**Data items**
--- START ---

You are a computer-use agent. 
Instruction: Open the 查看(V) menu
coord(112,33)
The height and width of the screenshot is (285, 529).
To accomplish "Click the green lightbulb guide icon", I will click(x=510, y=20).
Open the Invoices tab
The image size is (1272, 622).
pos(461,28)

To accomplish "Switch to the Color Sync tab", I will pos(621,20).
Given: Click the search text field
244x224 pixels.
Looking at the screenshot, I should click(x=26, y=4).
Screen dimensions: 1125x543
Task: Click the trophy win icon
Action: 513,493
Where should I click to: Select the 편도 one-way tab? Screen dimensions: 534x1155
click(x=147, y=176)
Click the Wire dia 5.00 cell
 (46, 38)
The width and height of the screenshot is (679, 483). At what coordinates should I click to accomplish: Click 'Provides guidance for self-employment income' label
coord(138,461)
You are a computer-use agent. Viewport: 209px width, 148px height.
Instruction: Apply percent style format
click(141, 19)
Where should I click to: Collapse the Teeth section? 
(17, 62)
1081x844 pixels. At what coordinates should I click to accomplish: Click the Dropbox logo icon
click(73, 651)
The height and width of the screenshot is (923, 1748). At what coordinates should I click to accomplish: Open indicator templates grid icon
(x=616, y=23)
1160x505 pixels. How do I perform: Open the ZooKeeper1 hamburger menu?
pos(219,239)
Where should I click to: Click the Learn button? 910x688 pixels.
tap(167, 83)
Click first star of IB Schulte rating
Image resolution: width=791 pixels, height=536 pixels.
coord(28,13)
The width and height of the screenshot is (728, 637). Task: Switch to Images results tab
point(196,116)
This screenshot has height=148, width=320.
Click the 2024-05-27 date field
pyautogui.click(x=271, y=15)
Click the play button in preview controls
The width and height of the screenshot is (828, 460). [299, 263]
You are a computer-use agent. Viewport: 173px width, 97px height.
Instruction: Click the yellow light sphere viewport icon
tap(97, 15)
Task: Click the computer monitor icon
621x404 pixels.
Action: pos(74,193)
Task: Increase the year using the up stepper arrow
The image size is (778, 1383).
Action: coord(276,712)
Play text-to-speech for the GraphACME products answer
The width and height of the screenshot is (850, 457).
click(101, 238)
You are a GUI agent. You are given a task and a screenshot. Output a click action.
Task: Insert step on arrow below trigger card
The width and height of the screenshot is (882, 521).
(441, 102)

--- END ---

**WHAT THE EXERCISE ASKS**
Copy every line of the entries in which "agent" can be found.

**ANSWER SECTION**
You are a computer-use agent. 
You are a computer-use agent. Viewport: 209px width, 148px height.
You are a computer-use agent. Viewport: 173px width, 97px height.
You are a GUI agent. You are given a task and a screenshot. Output a click action.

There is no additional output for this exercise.